高稳定性钌催化剂与非共价相互作用活化结合实现大位阻烯烃复分解反应

Ruthenium-catalyzed olefin metathesis is among the most efficient synthetic methods owing to its high atom and step economy. However, solutions for highly steric hindered metathesis systems are yet to be developed. Comparing with metathesis reactions of non-hindered terminal olefins, the steric demanding reactions usually require much higher temperatures, proceed significantly slower, and accompany fast decomposition of ruthenium catalysts. A plausible approach is to simultaneously improve the catalytic activity and thermal stability of ruthenium active species (RAS), which is, however, difficult to achieve only by ligand modifications of ruthenium alkylidene complexes. Herein, we hypothesize that the activity and stability of RAS can be improved by employing different strategies, and a suitable combination of these strategies is likely to effectively overcome the steric hindrance. Thus, RAS can be activated by its non-covalent interactions with the substrate or additives, and ligand modifications can be served to stabilize RAS at high temperature. Based on our previous works on hydrogen-bonding-promoted RCM and on the total synthesis of autolytimycin, we propose to carry out an in-depth study on this strategy combination. Modified second generation Hoveyda-Grubbs-type ruthenium catalysts containing indole- and benzodipyrrole-substituted N-heterocyclic carbene and electron-rich benzylidene ligands will be designed and synthesized. These new catalysts will be evaluated in demanding model reactions to assess the effects of ligand modifications on the overall catalysis performance. A series of model substrates and steric hindered allylic alcohol substrates will also be synthesized for probing the additive- and substrate-involved activation effects in RCM reactions. The best catalysts, additives and substrate patterns will then be combined and further tested in demanding systems, and their possible synthetic applications are to be explored. This work attempts to find highly stable ruthenium catalysts for demanding olefin metathesis, to establish feasible protocols, and to contribute to the development of synthetic methods and industrial processes.

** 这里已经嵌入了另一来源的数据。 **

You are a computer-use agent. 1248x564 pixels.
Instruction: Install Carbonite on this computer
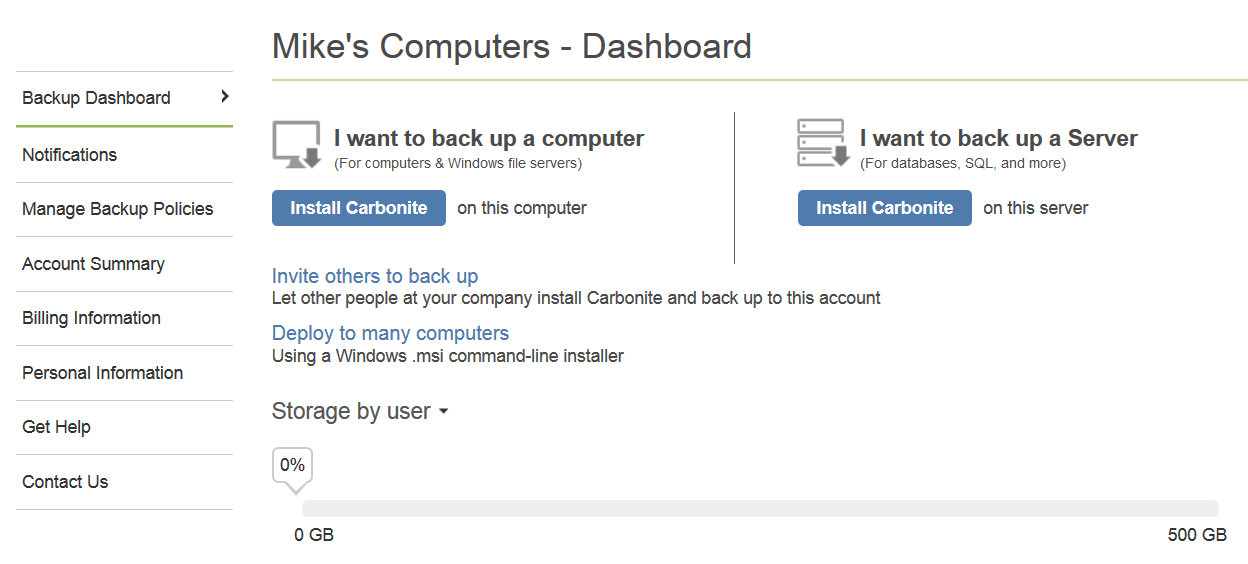(359, 208)
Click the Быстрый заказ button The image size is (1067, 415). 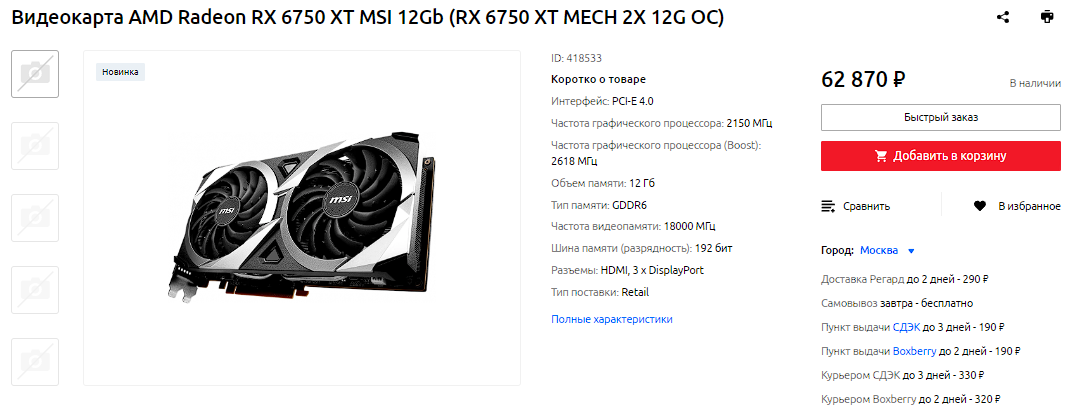pyautogui.click(x=940, y=117)
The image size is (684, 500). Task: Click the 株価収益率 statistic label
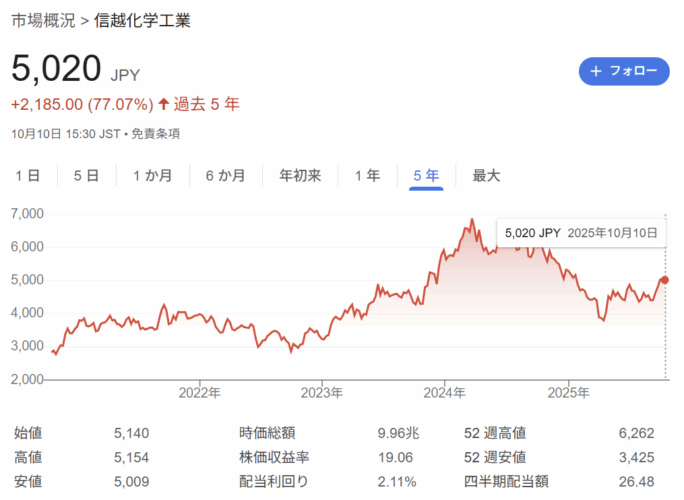click(x=274, y=459)
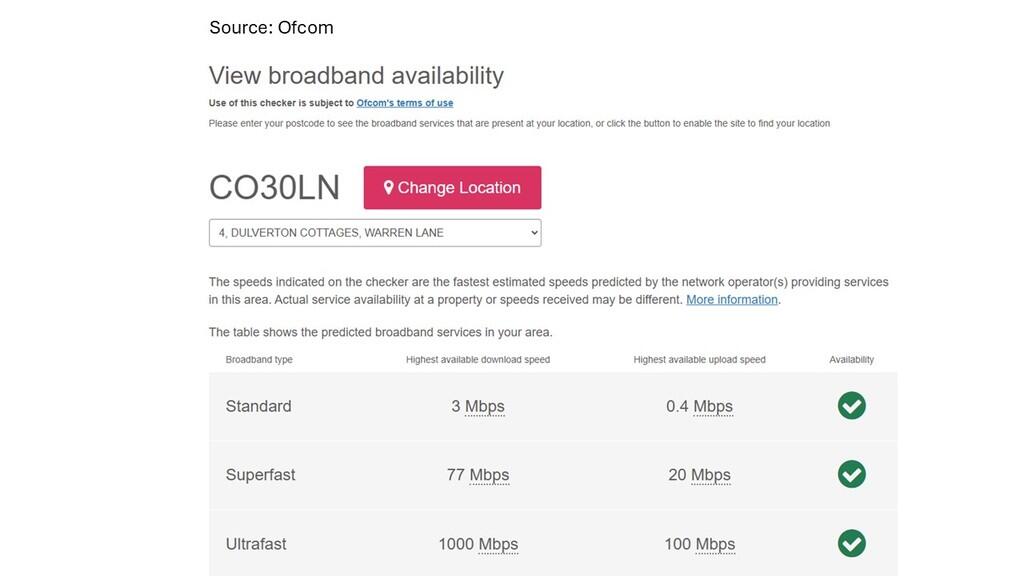Screen dimensions: 1024x576
Task: Click the Ultrafast 100 Mbps upload abbreviation
Action: [x=715, y=544]
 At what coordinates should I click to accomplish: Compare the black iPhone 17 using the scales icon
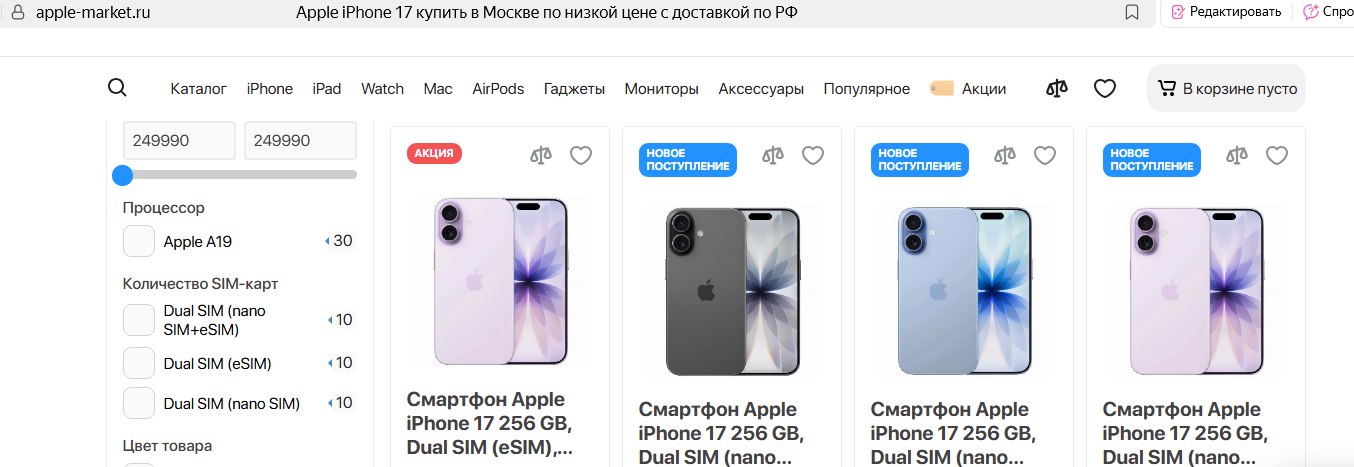point(773,155)
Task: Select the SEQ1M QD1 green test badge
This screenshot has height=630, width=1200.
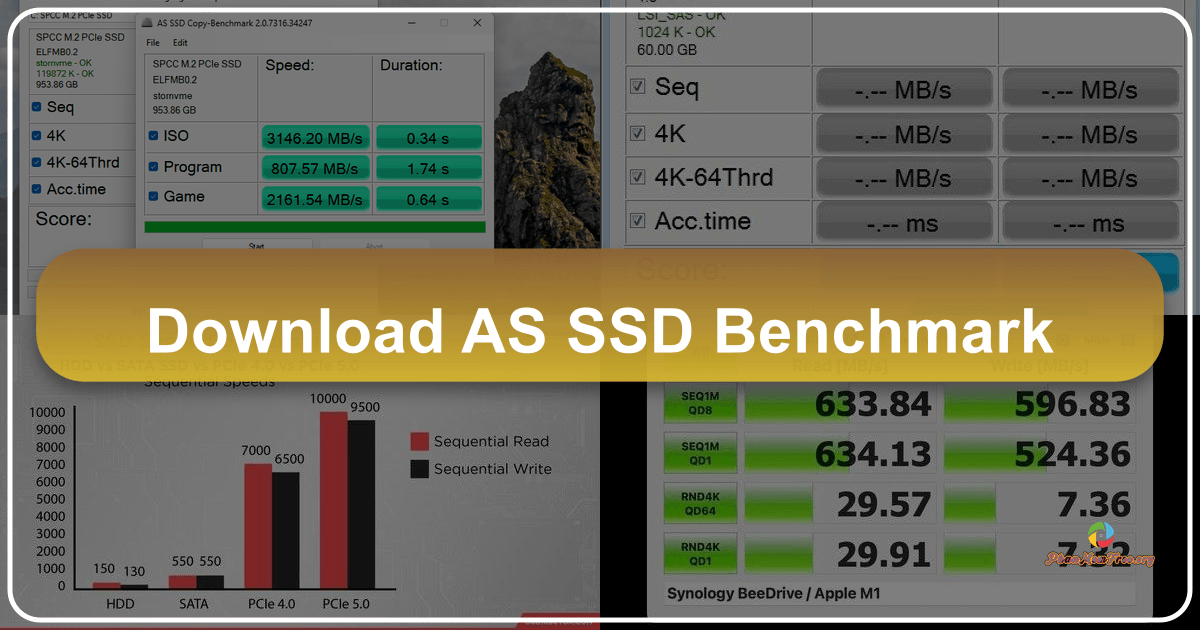Action: point(700,452)
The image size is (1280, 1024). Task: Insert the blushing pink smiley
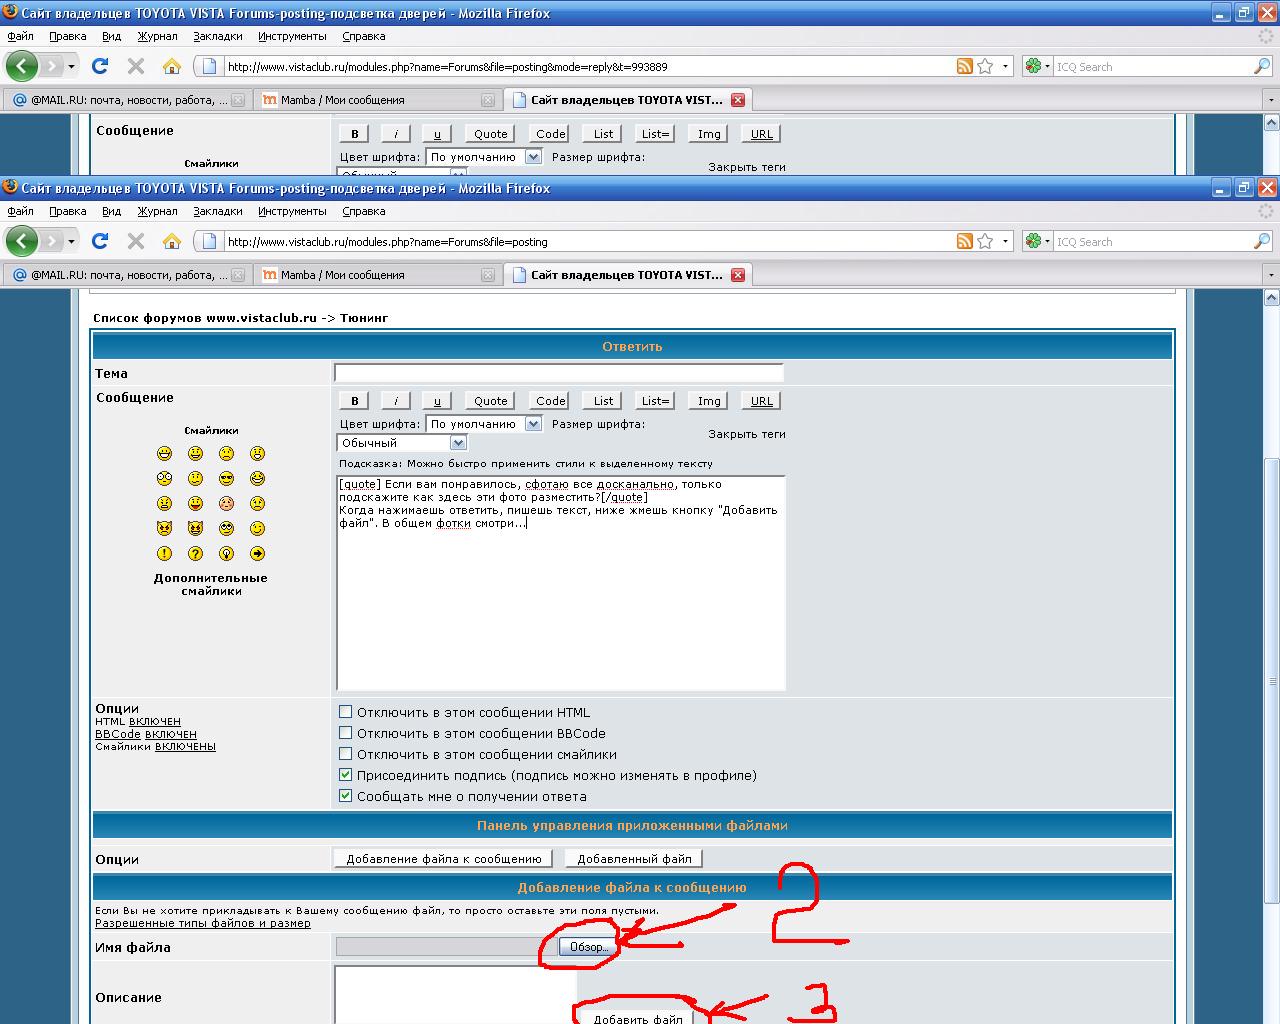[226, 503]
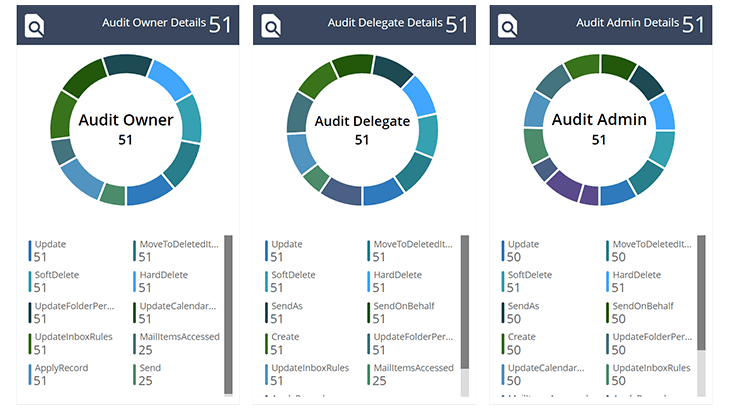Select MailItemsAccessed legend entry in Audit Owner
729x410 pixels.
point(178,343)
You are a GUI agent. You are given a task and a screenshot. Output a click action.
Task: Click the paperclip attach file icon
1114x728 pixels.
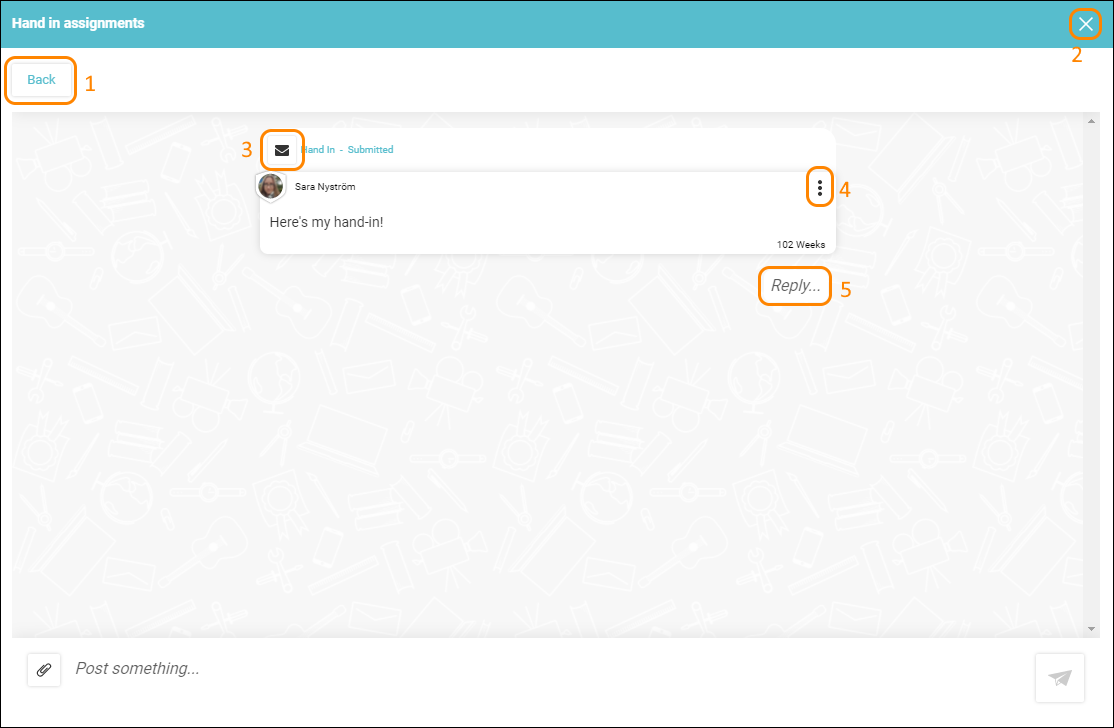[44, 670]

钌催化烯烃复分解具有高度原子和步骤经济性，是目前最有效的合成方法之一，但大位阻反应尚缺乏有效方法。根据大位阻反应温度高、速度慢、催化剂分解明显等特点，同时提高活性物种催化活性和热稳定性是原则可行的解决方案，但仅通过催化剂配体修饰难以实现。我们设想以不同方式改善活性和稳定性，利用添加剂或底物与活性物种的非共价相互作用实现活化，通过配体修饰提高稳定性，从而克服位阻影响。基于我们在氢键促进大位阻RCM和自溶霉素合成方面的工作，拟设计合成一类Hoveyda-Grubbs二代催化剂，研究吲哚和苯并二吡咯取代NHC配体和富电子苄基卡宾配体对催化剂整体表现的影响；通过一系列模型底物和大位阻烯丙醇底物的RCM反应，研究添加剂和底物参与的活化；再结合最佳催化剂、添加剂和底物结构建立高效反应体系并探索其应用。由于烯烃复分解的独特效率优势，发展高稳定性催化剂和大位阻反应体系将为开发新合成方法和应用工艺提供基础。

含有氮杂环卡宾（NHC）配体的钌卡宾络合物催化的烯烃复分解反应是目前最常用的合成方法之一，但大位阻反应通常要求较高温度，而且速度慢、产率低、催化剂分解明显，限制了实际应用。我们提出同时提高钌活性物种热稳定性和催化活性的解决方案，设想通过NHC修饰提高稳定性，利用添加剂或底物与活性物种的非共价相互作用实现活化，从而克服位阻影响。我们发展了一系列含有4-吲哚基侧链的新型NHC配体，得到了此类配体的铜和钯络合物，通过模型催化反应考查了引入吲哚侧链的影响，结果表明此类配体具有较好的研究前景；拓展了氢键活化大位阻烯烃关环复分解（RCM）反应的使用范围，建立了多取代2(5H)-呋喃酮和5,6-二氢-2(1H)-吡啶酮的合成方法，明确了底物结构要素对反应的影响；建立了末端烯基胺的光促合成方法，为通过RCM反应构建α,β-不饱和内酰胺提供了新的策略。在本项目的支持下，在J. Org. Chem.、Tetrahedron Lett.、《有机化学》等期刊上共发表SCI论文5篇，另有发明专利1项和SCI论文1篇在准备中。本项目成功发展了一类结构新颖的吲哚侧链NHC配体，有望用于多种金属催化反应，并为氢键效应在钌催化烯烃复分解反应中的应用提供了依据。